[RECORDS Boundary: Start]

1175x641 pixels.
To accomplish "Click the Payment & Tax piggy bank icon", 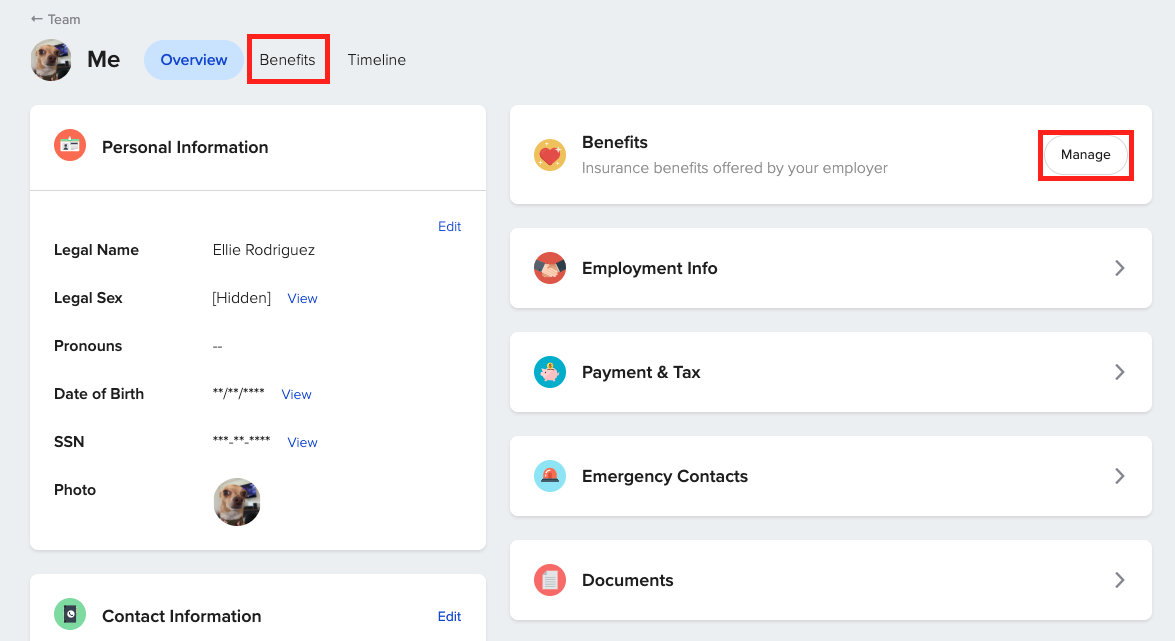I will 549,372.
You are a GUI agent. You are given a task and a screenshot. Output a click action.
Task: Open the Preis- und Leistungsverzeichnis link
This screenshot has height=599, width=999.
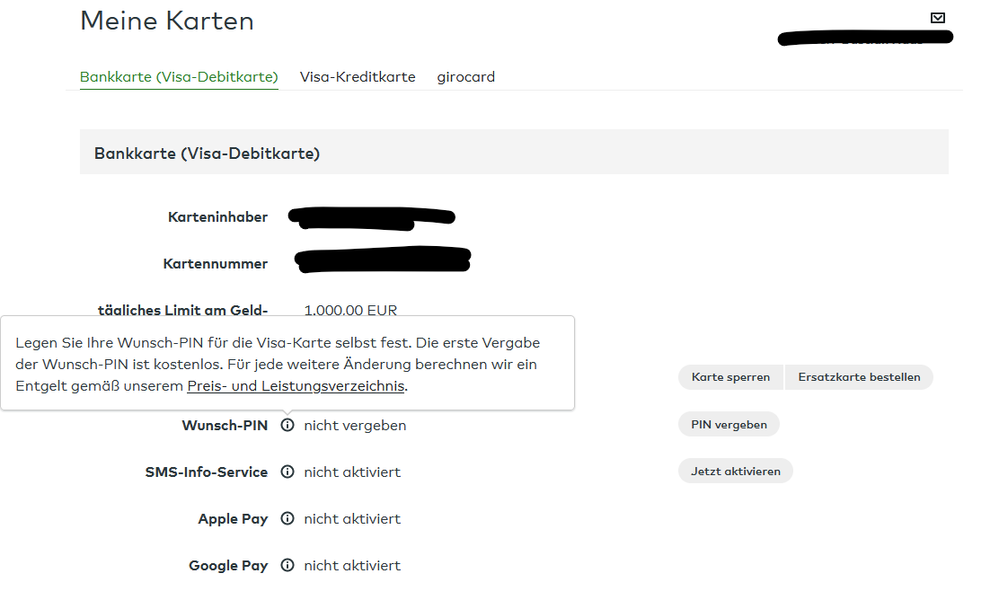(x=295, y=386)
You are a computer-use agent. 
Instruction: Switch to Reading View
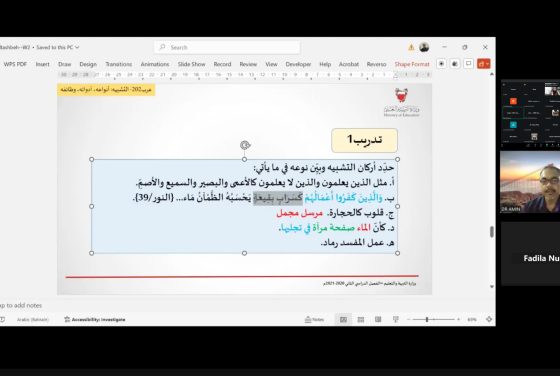click(378, 320)
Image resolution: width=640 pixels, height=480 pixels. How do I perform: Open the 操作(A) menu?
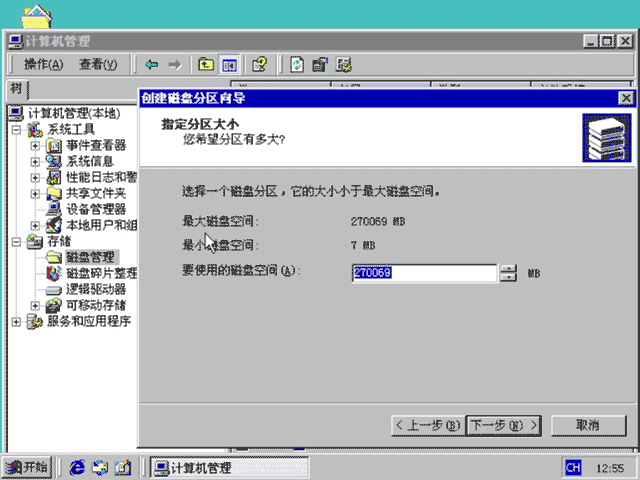click(43, 64)
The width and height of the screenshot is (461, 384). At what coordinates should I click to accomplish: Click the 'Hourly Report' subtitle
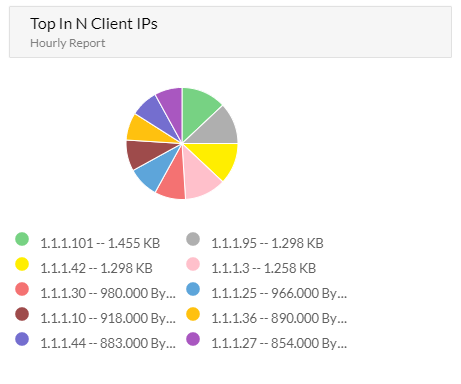click(x=68, y=43)
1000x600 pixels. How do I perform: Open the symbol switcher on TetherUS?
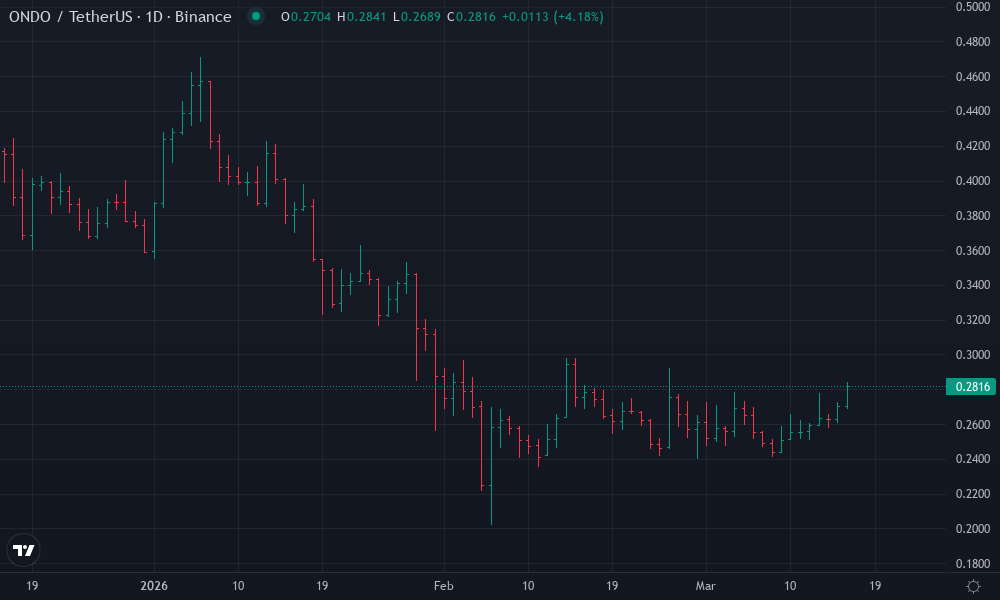coord(100,17)
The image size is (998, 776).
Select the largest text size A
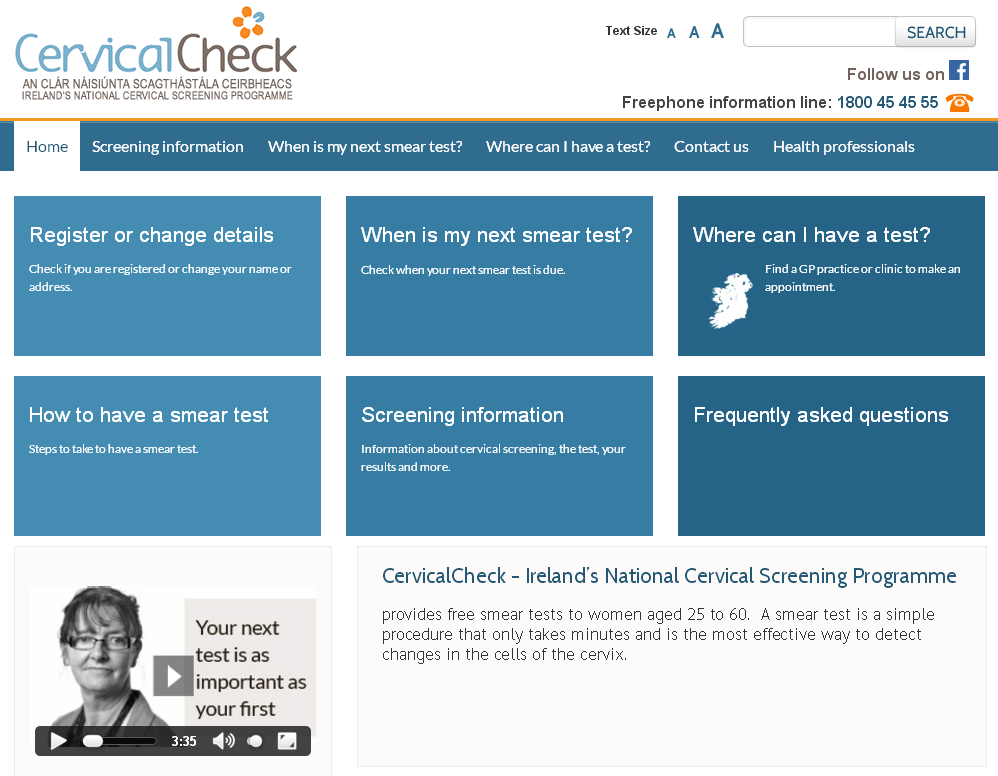(x=717, y=31)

[RECORDS Boundary: End]

ACTIVITY: Take the line that contains "Instruction: Switch to Reading View" as the first and the last line of the records as the end, and please quote those lines exactly, pictures omitted.

ANSWER SPACE:
Instruction: Switch to Reading View
click(378, 320)
Image resolution: width=640 pixels, height=480 pixels. How do I perform: Open the 操作(A) menu?
click(43, 64)
The width and height of the screenshot is (461, 384). At what coordinates should I click to accomplish: Click the 'Hourly Report' subtitle
click(x=68, y=43)
1000x600 pixels. How do I perform: Open the symbol switcher on TetherUS?
coord(100,17)
The image size is (998, 776).
Select the largest text size A
(x=717, y=31)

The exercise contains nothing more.